* [Instructions for the task] All lines of the listing that contain "named" should be shown in full.

* [Record extracts]
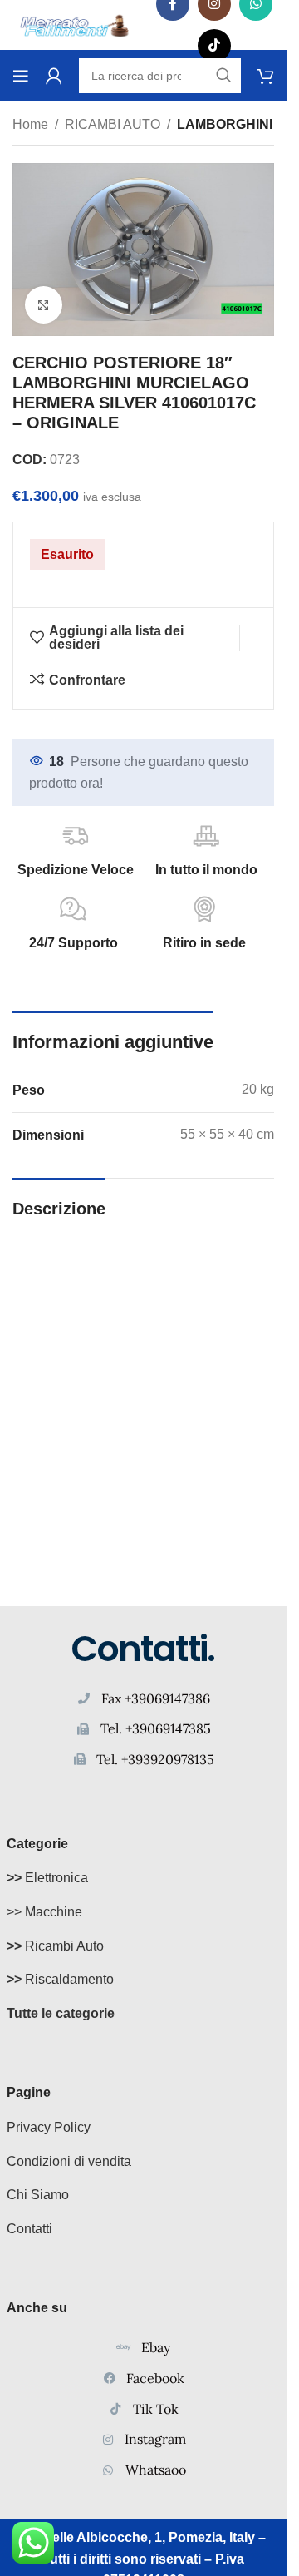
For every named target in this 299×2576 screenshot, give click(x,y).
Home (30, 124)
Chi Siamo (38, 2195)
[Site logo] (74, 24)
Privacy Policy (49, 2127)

--

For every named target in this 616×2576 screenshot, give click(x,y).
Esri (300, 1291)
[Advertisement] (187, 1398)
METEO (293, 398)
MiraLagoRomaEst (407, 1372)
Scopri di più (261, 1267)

* [Answer for the task]
For every named target in this 299×2576 screenshot, give click(x,y).
For every named target in this 616×2576 screenshot, give click(x,y).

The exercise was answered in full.